Early support isn't about waiting it out or forcing change. It's about reducing stress, maintaining nutrition, and preserving both a child's relationship with food and the parent-child relationship.


Mother comforts a sad child on a white couch in a bright living room, touching his shoulder and hand, both in light blue shirts.

I want to be clear about something, because it's easily misread. Practising through a neuro-

affirming, weight-inclusive lens does not mean I think anything goes, or that ARFID doesn't

matter. It's the opposite. ARFID can involve real suffering, for the child and for the family, and where there is distress, risk, or genuine nutritional harm, we have an ethical responsibility to respond. Affirming a child's neurotype isn't an alternative to that responsibility; it's how I try to meet it. Reducing fear, shame, and pressure isn't the soft option - it's the route that tends to reduce suffering rather than add to it.


Neuro-affirming, responsive feeding care is not passive, and it is not the easy route. Creating

safety, adjusting mealtime environments, supporting the nervous system, and working with

what a child currently accepts are active, intentional interventions. They require skill,

consistency, and attunement, even when they don't resemble traditional feeding therapy from the outside.
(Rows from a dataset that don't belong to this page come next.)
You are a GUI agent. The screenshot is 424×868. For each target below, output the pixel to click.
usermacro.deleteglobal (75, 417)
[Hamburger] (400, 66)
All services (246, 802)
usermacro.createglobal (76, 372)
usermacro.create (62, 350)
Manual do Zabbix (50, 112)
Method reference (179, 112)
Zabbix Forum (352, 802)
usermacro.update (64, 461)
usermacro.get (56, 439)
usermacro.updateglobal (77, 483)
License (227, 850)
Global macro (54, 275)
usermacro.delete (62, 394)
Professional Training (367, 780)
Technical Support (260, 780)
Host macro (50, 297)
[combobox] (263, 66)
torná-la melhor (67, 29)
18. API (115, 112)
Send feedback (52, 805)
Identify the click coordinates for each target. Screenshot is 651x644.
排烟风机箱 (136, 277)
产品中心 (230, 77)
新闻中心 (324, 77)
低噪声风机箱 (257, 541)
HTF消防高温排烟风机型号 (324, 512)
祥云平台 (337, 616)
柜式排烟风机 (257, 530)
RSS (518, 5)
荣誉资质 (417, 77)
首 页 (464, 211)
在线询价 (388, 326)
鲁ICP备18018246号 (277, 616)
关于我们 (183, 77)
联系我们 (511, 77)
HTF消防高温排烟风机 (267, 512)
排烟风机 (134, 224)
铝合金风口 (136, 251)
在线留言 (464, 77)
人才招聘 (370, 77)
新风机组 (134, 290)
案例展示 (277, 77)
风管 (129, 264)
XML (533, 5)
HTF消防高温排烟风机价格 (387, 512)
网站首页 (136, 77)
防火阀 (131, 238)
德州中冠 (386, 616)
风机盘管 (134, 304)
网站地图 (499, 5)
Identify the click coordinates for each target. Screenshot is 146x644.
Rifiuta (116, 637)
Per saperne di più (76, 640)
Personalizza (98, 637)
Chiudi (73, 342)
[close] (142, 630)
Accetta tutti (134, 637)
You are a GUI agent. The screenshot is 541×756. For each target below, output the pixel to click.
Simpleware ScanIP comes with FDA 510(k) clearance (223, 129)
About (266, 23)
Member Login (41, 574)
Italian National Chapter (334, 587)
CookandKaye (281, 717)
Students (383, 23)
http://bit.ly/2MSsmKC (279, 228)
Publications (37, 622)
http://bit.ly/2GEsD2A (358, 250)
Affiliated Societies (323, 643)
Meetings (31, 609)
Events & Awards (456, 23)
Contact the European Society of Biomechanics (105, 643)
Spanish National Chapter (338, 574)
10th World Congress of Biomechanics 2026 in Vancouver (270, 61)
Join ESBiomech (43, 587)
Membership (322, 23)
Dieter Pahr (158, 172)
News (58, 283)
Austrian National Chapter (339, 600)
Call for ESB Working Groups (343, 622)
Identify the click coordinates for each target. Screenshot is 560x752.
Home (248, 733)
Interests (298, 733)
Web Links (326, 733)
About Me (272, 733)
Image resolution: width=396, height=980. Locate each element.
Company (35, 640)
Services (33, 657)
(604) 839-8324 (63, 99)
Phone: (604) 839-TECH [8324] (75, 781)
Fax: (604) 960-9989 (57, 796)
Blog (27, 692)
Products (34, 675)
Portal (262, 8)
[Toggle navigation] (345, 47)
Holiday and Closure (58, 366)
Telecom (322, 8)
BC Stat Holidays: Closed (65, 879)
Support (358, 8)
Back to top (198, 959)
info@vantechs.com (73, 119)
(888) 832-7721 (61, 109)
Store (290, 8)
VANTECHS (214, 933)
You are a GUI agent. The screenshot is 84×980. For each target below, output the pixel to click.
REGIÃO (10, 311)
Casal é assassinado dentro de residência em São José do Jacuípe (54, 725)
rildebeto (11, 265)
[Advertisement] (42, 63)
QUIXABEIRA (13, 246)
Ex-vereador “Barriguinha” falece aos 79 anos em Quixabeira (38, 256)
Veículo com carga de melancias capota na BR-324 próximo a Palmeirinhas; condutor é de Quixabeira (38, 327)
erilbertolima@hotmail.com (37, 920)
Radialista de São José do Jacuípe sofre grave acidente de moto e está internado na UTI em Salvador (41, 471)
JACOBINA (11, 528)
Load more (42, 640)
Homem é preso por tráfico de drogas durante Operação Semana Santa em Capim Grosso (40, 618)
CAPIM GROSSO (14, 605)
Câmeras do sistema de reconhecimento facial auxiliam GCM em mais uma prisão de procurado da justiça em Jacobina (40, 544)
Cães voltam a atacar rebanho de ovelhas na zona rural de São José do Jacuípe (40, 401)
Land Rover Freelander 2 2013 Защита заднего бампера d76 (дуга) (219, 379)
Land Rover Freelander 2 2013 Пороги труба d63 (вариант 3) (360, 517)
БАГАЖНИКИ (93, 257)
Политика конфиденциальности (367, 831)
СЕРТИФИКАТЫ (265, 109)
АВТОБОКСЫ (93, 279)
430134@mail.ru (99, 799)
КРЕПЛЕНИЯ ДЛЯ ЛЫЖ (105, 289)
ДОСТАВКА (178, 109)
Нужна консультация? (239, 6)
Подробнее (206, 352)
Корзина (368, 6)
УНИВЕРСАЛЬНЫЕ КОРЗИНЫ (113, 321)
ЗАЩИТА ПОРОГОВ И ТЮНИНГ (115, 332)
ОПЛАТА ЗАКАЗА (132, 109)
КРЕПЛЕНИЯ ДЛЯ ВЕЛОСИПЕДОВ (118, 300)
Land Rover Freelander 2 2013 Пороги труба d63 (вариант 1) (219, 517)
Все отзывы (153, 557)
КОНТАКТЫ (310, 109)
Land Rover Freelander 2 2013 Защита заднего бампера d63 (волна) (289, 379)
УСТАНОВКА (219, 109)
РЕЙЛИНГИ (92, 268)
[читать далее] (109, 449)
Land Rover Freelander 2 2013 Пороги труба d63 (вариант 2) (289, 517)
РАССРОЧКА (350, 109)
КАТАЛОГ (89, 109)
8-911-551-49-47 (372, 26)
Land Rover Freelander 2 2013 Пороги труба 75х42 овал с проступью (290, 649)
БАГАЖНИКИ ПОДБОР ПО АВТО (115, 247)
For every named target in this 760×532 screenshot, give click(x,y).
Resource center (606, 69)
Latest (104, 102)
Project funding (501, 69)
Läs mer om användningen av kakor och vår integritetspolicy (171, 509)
For clinicians, supporting a child or teenager with ARFID also means being willing to look beyond the presenting behaviour - to explore underlying medical factors with openness and

curiosity, to keep reading and learning, and to examine the ways our own assumptions about

bodies, health, and "normal" eating can get in the way of seeing a child clearly.


In the end, our children deserve care that meets them where they are.


Whatever their eating looks like.


*Eating with utensils is a cultural norm rather than a marker of skill. In many parts of the

world, eating with hands is the standard.